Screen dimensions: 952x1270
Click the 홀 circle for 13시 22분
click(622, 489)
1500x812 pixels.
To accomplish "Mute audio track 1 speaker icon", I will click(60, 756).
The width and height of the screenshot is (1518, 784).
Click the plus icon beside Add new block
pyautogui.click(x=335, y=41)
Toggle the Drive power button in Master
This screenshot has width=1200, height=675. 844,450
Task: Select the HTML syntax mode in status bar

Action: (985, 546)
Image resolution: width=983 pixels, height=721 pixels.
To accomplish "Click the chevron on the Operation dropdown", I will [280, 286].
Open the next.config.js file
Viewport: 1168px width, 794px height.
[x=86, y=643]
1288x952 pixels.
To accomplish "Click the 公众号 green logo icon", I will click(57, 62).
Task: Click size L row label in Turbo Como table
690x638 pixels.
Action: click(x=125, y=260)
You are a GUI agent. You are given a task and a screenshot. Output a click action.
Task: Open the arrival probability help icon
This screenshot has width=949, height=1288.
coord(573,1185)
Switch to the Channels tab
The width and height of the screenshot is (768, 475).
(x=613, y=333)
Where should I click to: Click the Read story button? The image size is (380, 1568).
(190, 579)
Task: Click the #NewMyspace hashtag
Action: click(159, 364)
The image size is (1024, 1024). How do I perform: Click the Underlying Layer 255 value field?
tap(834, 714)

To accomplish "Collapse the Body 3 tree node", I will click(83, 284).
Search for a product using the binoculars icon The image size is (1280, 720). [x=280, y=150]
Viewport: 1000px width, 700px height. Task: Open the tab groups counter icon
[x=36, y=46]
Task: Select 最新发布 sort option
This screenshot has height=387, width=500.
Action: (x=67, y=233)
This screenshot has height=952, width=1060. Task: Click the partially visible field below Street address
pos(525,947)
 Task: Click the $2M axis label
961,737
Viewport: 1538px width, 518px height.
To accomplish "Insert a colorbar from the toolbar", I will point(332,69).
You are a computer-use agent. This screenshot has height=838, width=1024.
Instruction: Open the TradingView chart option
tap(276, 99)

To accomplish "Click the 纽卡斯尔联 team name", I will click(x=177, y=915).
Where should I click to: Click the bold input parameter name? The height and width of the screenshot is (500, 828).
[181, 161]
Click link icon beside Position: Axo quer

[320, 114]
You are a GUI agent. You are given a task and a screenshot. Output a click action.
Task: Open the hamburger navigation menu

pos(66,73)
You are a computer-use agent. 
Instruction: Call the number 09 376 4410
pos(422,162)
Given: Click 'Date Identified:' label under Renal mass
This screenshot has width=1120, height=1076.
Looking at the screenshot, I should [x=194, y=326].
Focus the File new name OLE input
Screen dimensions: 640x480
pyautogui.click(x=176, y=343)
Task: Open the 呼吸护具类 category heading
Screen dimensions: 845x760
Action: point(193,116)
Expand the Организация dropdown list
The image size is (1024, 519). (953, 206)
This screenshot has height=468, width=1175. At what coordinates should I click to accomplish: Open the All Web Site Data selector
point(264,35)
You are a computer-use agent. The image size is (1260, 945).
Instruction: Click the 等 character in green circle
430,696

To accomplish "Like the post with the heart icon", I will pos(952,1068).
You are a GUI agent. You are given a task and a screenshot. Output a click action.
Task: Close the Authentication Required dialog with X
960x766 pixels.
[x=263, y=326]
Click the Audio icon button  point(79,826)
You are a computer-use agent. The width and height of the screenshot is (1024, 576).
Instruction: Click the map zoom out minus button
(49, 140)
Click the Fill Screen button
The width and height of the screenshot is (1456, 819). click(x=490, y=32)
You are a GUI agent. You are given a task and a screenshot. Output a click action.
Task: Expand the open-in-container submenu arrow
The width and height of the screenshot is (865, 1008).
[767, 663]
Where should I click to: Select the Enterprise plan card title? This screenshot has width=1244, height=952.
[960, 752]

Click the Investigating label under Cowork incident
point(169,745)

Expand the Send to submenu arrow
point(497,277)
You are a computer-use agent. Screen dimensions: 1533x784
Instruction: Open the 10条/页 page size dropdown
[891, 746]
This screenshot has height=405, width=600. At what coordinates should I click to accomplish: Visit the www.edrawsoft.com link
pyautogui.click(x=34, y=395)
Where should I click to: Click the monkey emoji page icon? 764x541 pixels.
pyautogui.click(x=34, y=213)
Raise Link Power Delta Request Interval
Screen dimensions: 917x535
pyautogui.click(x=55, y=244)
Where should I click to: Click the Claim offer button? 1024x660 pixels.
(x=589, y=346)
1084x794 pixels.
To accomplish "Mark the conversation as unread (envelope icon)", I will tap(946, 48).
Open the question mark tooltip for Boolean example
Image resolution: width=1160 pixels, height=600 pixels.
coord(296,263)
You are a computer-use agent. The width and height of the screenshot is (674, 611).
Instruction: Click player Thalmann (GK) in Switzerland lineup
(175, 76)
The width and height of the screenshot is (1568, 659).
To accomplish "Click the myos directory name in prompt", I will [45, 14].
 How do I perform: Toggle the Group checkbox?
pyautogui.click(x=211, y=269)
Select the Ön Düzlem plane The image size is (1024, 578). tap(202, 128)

- Your task:
In the material above, find every line that has the string "computer" and pull those lines out.

- Task response:
You are a computer-use agent. This screenshot has height=838, width=1024.
You are a computer-use agent. 
You are a computer-use agent. The image size is (1260, 945).
You are a computer-use agent. The width and height of the screenshot is (1024, 576).
You are a computer-use agent. Screen dimensions: 1533x784
You are a computer-use agent. The width and height of the screenshot is (674, 611).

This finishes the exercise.